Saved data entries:
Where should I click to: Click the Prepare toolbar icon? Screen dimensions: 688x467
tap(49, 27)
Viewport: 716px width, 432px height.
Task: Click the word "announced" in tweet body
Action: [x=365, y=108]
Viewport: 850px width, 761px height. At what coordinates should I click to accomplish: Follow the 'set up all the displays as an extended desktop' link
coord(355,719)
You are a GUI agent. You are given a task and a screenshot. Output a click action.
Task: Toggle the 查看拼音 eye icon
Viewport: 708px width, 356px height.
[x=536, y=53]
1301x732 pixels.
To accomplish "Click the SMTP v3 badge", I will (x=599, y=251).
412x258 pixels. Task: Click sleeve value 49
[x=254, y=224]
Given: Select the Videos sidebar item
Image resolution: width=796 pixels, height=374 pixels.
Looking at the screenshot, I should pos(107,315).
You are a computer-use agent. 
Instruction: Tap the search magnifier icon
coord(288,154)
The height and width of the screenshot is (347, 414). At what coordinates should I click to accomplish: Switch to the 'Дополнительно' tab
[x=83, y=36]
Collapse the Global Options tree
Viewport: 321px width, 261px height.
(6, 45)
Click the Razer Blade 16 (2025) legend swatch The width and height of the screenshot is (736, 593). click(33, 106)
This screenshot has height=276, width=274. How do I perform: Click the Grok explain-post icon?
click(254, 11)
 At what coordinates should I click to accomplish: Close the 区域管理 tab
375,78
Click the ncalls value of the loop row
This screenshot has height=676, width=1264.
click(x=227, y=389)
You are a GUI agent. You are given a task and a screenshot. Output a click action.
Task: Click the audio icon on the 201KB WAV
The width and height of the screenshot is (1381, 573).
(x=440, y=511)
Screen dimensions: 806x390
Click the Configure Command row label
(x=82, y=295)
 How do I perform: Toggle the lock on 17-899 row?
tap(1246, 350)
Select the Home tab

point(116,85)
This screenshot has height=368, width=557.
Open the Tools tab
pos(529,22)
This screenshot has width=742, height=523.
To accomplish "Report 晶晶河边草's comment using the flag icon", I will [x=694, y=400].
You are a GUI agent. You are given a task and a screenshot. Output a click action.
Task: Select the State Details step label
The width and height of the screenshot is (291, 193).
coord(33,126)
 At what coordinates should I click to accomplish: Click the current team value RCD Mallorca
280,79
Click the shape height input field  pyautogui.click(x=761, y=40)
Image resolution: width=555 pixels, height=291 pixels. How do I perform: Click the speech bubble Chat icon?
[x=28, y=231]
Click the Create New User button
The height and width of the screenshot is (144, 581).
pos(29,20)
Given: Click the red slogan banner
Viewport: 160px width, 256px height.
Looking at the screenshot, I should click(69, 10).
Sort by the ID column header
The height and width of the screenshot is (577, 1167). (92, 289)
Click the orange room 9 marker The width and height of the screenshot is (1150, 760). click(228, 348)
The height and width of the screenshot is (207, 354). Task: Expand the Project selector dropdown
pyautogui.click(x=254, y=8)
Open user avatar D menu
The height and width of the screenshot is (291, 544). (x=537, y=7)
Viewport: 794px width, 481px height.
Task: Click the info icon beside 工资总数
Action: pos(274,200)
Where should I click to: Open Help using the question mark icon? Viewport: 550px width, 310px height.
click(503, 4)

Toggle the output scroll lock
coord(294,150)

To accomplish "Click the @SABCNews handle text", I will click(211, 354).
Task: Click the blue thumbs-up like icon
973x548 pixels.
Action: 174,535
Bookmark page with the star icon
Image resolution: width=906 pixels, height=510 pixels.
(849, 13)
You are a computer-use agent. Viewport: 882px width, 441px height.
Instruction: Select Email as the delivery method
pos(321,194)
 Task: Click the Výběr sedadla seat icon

Assignment – Make a verbatim copy of every entry shown above.

Solved problem –
Where should I click to: Click the Prepare toolbar icon? Screen dimensions: 688x467
tap(49, 27)
Viewport: 716px width, 432px height.
Task: Click the word "announced" in tweet body
Action: [x=365, y=108]
Viewport: 850px width, 761px height. At what coordinates should I click to accomplish: Follow the 'set up all the displays as an extended desktop' link
coord(355,719)
You are a GUI agent. You are given a task and a screenshot. Output a click action.
Task: Toggle the 查看拼音 eye icon
Viewport: 708px width, 356px height.
[x=536, y=53]
1301x732 pixels.
To accomplish "Click the SMTP v3 badge", I will (x=599, y=251).
412x258 pixels. Task: Click sleeve value 49
[x=254, y=224]
Given: Select the Videos sidebar item
Image resolution: width=796 pixels, height=374 pixels.
Looking at the screenshot, I should pos(107,315).
You are a computer-use agent. 
Instruction: Tap the search magnifier icon
coord(288,154)
The height and width of the screenshot is (347, 414). At what coordinates should I click to accomplish: Switch to the 'Дополнительно' tab
[x=83, y=36]
Collapse the Global Options tree
Viewport: 321px width, 261px height.
(6, 45)
Click the Razer Blade 16 (2025) legend swatch The width and height of the screenshot is (736, 593). click(33, 106)
This screenshot has height=276, width=274. How do I perform: Click the Grok explain-post icon?
click(254, 11)
 At what coordinates should I click to accomplish: Close the 区域管理 tab
375,78
Click the ncalls value of the loop row
This screenshot has height=676, width=1264.
click(x=227, y=389)
You are a GUI agent. You are given a task and a screenshot. Output a click action.
Task: Click the audio icon on the 201KB WAV
The width and height of the screenshot is (1381, 573).
(x=440, y=511)
Screen dimensions: 806x390
Click the Configure Command row label
(x=82, y=295)
 How do I perform: Toggle the lock on 17-899 row?
tap(1246, 350)
Select the Home tab

point(116,85)
This screenshot has height=368, width=557.
Open the Tools tab
pos(529,22)
This screenshot has width=742, height=523.
To accomplish "Report 晶晶河边草's comment using the flag icon", I will [x=694, y=400].
You are a GUI agent. You are given a task and a screenshot. Output a click action.
Task: Select the State Details step label
The width and height of the screenshot is (291, 193).
coord(33,126)
 At what coordinates should I click to accomplish: Click the current team value RCD Mallorca
280,79
Click the shape height input field  pyautogui.click(x=761, y=40)
Image resolution: width=555 pixels, height=291 pixels. How do I perform: Click the speech bubble Chat icon?
[x=28, y=231]
Click the Create New User button
The height and width of the screenshot is (144, 581).
pos(29,20)
Given: Click the red slogan banner
Viewport: 160px width, 256px height.
Looking at the screenshot, I should click(69, 10).
Sort by the ID column header
The height and width of the screenshot is (577, 1167). (92, 289)
Click the orange room 9 marker The width and height of the screenshot is (1150, 760). click(228, 348)
The height and width of the screenshot is (207, 354). Task: Expand the Project selector dropdown
pyautogui.click(x=254, y=8)
Open user avatar D menu
The height and width of the screenshot is (291, 544). (x=537, y=7)
Viewport: 794px width, 481px height.
Task: Click the info icon beside 工资总数
Action: pos(274,200)
Where should I click to: Open Help using the question mark icon? Viewport: 550px width, 310px height.
click(503, 4)

Toggle the output scroll lock
coord(294,150)

To accomplish "Click the @SABCNews handle text", I will click(211, 354).
Task: Click the blue thumbs-up like icon
973x548 pixels.
Action: 174,535
Bookmark page with the star icon
Image resolution: width=906 pixels, height=510 pixels.
(849, 13)
You are a computer-use agent. Viewport: 882px width, 441px height.
Instruction: Select Email as the delivery method
pos(321,194)
 Task: Click the Výběr sedadla seat icon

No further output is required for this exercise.